Now we must cringe to think about that unless we remember that He's also provided us with the means of doing it. That Christian who is constantly feeding upon the word of God because he's here in these services is not going to be a fool in his life, in his actions, in his conduct, in his thinking. And he is going to be capable of understanding the things of God and operating in a godly way. Integrity will be second nature to him. Believers in the Church Age are provided through the indwelling Holy Spirit and the doctrines of the Word of God, a supernatural means for this to be done: the combination of the Word and the Holy Spirit.

This does not call for a change in your personality or for you to conform to some stereotyped image of what spiritual people do. It always makes me nervous when I get with some Christians, especially preachers, who want to show that they're sweetness and light. They use words like "love," and a certain vocabulary that is geared to show that they are really nice people. But I know that they all have a sin nature. And while they should act with cordiality and good manners, there's a genuineness that should come through. And that genuineness enables you to understand that you're not perfect and neither are other people perfect, so you live and let live. You let God deal with these people, and you keep your focus on your own spirituality and your own godliness.

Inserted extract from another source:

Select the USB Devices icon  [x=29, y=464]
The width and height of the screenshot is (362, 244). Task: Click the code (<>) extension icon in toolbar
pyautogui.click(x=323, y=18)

'Walking by means of the Holy Spirit' is Galatians 5:16, walk by means of the Holy Spirit. There is only one way you can do that: you keep your known sins confess and you learn doctrine and say amen to it. Then you can walk by means of the Holy Spirit.

The Church Is Different

Now all these clearly indicate that none of this was true in the Old Testament, so that the Church, in these factors alone, indicate that it's something different: a union of all believers in a person of the Godhead, every believer permanently indwelt by a person of the Godhead - Jesus Christ, every person permanently indwelt by the Spirit of God, every person a priest of God, every believer an ambassador of Jesus Christ, every believer possessing a completed Bible for doctrinal guidance, and every believer called to live a supernatural way of life. The Jew was never asked to do that. And Paul says, while the Law told him how to live the good life, the Law was weak because of the flesh, the Sin Nature, and so he couldn't do it.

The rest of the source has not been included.